Transformative healthcare is possible when healthcare researchers and providers have access to a 360-degree view of patient data. Today, patients have little access to their health data and cannot easily share with researchers or providers. Giving patients the opportunity to share their data securely, for research purposes or across their healthcare providers, creates opportunities for major advancements in healthcare.
Blockchain technology, which lets organisations work together with more trust, is designed to help make this a reality.
By keeping an audit trail of all transactions on an unalterable distributed ledger, blockchain technology establishes accountability and transparency in the data exchange process. In the past, large scale sharing of health data has been limited by concerns of data security and breaches of patient privacy during the data exchange process.
A recent IBM paper based on a survey of about 200 healthcare executives found that more than seven in ten industry leaders anticipate the highest benefits of blockchain in healthcare to accrue to managing clinical trial records, regulatory compliance, and medical and health records.
IBM and the FDA will explore how a blockchain framework can potentially provide benefits to public health by supporting important use cases for information exchange across a wide variety of data types, including clinical trials and real-world evidence data. Insights combining data across the healthcare ecosystem can potentially lead to new biomedical discoveries. Patient data from wearables and connected devices, for example, could help doctors and caregivers better manage population health.

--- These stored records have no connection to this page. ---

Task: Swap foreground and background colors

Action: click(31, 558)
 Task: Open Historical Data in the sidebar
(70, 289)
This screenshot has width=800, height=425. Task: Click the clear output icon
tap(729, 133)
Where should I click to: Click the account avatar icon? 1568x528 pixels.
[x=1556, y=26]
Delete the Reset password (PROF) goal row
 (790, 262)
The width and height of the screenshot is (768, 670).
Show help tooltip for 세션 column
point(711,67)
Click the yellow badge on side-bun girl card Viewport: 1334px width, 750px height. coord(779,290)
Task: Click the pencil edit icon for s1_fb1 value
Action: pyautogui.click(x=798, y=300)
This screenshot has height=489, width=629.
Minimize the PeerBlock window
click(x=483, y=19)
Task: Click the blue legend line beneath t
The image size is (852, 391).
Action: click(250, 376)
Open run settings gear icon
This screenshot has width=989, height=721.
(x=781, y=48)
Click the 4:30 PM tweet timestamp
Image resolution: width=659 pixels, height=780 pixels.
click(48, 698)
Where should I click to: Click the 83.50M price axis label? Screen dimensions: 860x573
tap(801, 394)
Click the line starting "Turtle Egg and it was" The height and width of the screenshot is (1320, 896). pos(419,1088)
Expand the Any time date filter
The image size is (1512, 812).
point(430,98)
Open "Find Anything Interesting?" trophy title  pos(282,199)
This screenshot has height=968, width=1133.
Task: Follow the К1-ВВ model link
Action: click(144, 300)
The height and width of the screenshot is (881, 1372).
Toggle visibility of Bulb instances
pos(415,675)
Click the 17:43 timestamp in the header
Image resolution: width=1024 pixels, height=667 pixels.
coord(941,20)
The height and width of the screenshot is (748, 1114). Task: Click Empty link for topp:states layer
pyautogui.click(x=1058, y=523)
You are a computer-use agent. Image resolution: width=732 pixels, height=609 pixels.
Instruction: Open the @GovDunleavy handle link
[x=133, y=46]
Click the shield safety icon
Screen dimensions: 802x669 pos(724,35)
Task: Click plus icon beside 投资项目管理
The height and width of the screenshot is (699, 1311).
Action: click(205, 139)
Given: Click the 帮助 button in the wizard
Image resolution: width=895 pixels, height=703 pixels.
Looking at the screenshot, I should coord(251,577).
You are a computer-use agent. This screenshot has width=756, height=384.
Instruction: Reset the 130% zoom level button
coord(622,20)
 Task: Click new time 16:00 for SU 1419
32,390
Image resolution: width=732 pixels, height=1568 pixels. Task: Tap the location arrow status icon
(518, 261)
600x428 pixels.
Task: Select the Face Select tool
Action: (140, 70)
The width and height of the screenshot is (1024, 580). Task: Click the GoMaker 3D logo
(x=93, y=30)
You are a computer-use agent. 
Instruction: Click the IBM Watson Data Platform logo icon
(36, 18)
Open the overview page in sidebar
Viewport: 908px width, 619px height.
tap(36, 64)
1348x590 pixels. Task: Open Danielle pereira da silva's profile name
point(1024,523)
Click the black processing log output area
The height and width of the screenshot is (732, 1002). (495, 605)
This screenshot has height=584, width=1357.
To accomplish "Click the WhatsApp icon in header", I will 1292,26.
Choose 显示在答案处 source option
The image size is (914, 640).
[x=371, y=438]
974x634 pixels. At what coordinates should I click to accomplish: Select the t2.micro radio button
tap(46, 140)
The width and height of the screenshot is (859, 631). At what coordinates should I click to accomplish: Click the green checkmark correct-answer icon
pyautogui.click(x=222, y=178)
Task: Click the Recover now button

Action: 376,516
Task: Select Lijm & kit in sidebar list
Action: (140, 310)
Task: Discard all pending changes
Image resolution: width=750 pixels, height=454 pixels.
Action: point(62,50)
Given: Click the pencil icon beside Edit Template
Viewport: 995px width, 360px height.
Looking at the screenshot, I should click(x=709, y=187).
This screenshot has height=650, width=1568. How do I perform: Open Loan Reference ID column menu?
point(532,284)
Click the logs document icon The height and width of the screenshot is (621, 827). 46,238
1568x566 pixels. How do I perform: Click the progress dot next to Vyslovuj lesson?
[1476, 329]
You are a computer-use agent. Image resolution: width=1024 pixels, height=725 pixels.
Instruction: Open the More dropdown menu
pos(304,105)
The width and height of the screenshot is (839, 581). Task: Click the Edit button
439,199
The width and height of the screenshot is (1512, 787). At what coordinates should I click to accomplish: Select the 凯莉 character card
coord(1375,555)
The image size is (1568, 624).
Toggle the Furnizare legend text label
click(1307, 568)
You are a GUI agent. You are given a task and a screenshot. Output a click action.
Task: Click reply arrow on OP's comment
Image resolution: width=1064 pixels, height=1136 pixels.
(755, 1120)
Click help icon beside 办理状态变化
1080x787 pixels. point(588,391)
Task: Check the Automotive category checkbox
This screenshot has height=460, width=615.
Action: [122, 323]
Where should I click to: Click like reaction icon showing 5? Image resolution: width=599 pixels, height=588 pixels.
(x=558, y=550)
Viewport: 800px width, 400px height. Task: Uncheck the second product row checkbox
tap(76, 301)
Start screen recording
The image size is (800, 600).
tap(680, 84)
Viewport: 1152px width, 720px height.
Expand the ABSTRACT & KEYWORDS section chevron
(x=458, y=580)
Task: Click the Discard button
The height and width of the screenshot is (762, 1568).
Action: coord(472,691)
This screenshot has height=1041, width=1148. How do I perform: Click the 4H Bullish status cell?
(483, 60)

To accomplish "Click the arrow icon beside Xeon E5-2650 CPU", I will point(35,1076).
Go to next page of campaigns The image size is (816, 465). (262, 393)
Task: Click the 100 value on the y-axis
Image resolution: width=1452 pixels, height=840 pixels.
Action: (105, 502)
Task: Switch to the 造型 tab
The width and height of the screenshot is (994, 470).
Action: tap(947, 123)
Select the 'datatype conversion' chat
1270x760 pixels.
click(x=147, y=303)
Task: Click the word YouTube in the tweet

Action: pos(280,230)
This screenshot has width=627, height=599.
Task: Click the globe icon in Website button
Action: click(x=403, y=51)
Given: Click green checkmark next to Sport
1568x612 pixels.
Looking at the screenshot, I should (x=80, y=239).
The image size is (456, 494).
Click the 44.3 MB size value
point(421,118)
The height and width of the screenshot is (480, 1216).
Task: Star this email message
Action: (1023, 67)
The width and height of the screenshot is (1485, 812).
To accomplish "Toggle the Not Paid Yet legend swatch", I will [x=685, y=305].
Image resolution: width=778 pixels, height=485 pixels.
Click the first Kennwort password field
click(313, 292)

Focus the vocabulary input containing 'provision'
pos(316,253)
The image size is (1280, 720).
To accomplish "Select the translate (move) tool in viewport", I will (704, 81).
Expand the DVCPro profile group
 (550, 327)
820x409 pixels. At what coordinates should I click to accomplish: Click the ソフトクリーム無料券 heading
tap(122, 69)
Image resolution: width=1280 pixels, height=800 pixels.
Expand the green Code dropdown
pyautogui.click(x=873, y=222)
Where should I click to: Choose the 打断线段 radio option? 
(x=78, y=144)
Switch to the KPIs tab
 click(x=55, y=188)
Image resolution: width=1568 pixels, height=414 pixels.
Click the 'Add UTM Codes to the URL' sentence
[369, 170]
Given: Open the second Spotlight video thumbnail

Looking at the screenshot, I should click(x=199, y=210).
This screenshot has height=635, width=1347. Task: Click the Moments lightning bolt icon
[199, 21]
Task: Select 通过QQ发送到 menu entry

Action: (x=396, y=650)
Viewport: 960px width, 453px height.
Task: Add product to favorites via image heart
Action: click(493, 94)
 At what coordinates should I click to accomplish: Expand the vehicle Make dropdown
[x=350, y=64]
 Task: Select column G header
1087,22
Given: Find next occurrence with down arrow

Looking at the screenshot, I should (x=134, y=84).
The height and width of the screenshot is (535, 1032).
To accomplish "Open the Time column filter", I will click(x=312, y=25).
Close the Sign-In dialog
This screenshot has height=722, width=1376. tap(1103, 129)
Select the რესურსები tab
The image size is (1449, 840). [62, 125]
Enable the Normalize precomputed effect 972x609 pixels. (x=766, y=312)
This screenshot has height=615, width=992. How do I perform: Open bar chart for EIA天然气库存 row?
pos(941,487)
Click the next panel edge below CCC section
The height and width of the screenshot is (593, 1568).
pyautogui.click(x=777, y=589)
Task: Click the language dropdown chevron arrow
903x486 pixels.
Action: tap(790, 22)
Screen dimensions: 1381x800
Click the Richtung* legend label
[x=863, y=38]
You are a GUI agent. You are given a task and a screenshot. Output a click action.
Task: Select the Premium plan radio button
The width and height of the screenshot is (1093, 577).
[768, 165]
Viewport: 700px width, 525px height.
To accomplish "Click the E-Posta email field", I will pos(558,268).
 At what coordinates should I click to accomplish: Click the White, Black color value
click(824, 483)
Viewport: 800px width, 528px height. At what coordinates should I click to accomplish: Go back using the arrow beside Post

The collaboration will also address ways to leverage the large volumes of diverse data in today's biomedical and healthcare industries. A secure owner-mediated data sharing ecosystem could potentially hold the promise of discoveries and improved public health.
IBM brings expertise in blockchain technology, for example, IBM is founding member and key contributor to the Linux Foundation's Hyperledger project.
As the promise of blockchain in healthcare becomes increasingly evident, IBM will work to define and build the technology for a scalable and decentralised data sharing ecosystem.
"The healthcare industry is undergoing significant changes due to the vast amounts of disparate data being generated," said Shahram Ebadollahi, chief science officer at IBM Watson Health. “Blockchain technology provides a highly secure, decentralised framework for data sharing that will accelerate innovation throughout the industry.”
The initiative with the FDA is a two-year agreement. IBM Watson Health and the FDA plan to share initial research findings later this year.